MINNEAPOLIS (WCCO) — It’s not only the wounds from the battlefields that bring patients face to face with artificial limbs.

Medical maladies such as diabetes, neuropathies and vehicle and workplace accidents create an even greater demand for prosthetics and orthotics.

Gulf War veteran Pat Sanders survived his military service, only to lose a leg here at home.

“I have a below-the-knee amputation from a motorcycle accident,” Sanders said.

Fortunately for Sanders, and all amputees, the devices now being made are high tech and highly functional — unlike the earliest artificial limbs that were crudely fashioned from wood and metal.

But the need for skilled prosthetic and orthotic clinicians will jump by an amazing 60 percent in the next ten years. Many of those now employed in the field are entering the years nearing retirement.

“Some states, especially those with large veteran populations, already face a shortage of critically-needed clinicians,” said Sen. Amy Klobuchar.
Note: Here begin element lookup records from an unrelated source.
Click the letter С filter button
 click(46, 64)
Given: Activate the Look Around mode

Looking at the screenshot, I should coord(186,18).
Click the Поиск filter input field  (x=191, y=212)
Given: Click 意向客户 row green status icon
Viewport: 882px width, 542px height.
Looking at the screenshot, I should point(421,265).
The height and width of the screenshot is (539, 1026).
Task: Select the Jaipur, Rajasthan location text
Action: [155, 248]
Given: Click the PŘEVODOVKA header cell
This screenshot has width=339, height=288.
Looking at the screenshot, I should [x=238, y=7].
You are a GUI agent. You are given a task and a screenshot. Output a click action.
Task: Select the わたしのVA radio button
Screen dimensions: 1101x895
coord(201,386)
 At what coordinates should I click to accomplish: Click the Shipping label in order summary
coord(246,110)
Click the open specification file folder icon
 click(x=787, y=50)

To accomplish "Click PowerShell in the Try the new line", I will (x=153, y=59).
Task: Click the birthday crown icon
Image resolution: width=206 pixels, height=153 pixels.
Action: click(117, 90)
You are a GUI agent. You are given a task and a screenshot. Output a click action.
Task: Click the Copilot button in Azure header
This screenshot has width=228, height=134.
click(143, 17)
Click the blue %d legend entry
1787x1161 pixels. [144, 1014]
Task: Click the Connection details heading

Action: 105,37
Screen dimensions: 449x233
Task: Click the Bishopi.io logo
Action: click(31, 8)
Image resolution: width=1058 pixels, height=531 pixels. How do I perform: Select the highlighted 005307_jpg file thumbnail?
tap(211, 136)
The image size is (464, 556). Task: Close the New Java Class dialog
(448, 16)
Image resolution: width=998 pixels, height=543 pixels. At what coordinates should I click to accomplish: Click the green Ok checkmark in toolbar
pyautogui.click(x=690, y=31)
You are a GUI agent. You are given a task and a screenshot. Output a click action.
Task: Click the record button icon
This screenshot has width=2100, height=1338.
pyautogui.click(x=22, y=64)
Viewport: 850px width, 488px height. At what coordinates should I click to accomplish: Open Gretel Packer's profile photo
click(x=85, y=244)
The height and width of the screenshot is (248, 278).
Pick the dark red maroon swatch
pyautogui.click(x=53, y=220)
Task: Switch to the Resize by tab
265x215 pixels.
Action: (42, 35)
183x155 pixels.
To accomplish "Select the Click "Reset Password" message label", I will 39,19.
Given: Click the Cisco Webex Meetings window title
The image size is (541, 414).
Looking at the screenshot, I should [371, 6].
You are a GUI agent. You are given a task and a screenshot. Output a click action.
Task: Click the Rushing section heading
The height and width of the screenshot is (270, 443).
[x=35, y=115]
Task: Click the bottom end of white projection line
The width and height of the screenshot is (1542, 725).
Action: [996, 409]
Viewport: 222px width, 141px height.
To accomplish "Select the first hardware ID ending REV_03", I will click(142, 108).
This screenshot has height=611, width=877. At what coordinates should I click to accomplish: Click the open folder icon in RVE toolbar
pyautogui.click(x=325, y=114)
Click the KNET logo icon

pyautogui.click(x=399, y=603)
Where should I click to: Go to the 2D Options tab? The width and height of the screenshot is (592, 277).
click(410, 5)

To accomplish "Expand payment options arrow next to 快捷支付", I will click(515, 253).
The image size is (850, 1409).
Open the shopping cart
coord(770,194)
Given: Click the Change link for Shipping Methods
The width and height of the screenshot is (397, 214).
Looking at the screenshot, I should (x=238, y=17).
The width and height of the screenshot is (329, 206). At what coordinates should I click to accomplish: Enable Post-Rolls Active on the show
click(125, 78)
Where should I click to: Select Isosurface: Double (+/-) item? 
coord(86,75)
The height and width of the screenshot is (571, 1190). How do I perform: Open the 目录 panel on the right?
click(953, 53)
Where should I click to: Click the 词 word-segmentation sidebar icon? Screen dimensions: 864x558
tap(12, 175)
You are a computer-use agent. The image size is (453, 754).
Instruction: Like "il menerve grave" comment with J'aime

She made her remarks after touring the offices of Twin Cities Prosthetics in Edina. She was there to promote co-sponsoring legislation called the Wounded Warrior Workforce Enhancement Act.

The legislation would give grants to educational institutions for establishing and expanding training programs in prosthetics and orthotics.

St. Paul’s Century College is the only such institution in the nation to offer three levels of instruction, from technician, practitioner assistant and master’s degree program.

“Part of the problem today is that the doctors are saving people that used to die,” said Dick Swan, a Korean War veteran and amputee. “And now they’re being saved and they have traumatic injuries.”

Training clinicians is limited because there are only six other schools besides Century College where people like Sanders can learn the skills needed to design, manufacture and fit such important medical devices.

“Every day I’m working with somebody whose life has been devastated, and we can treat them and get them back to a highly-functional level, and it’s so rewarding.”

It is filling a need that is bound to get greater.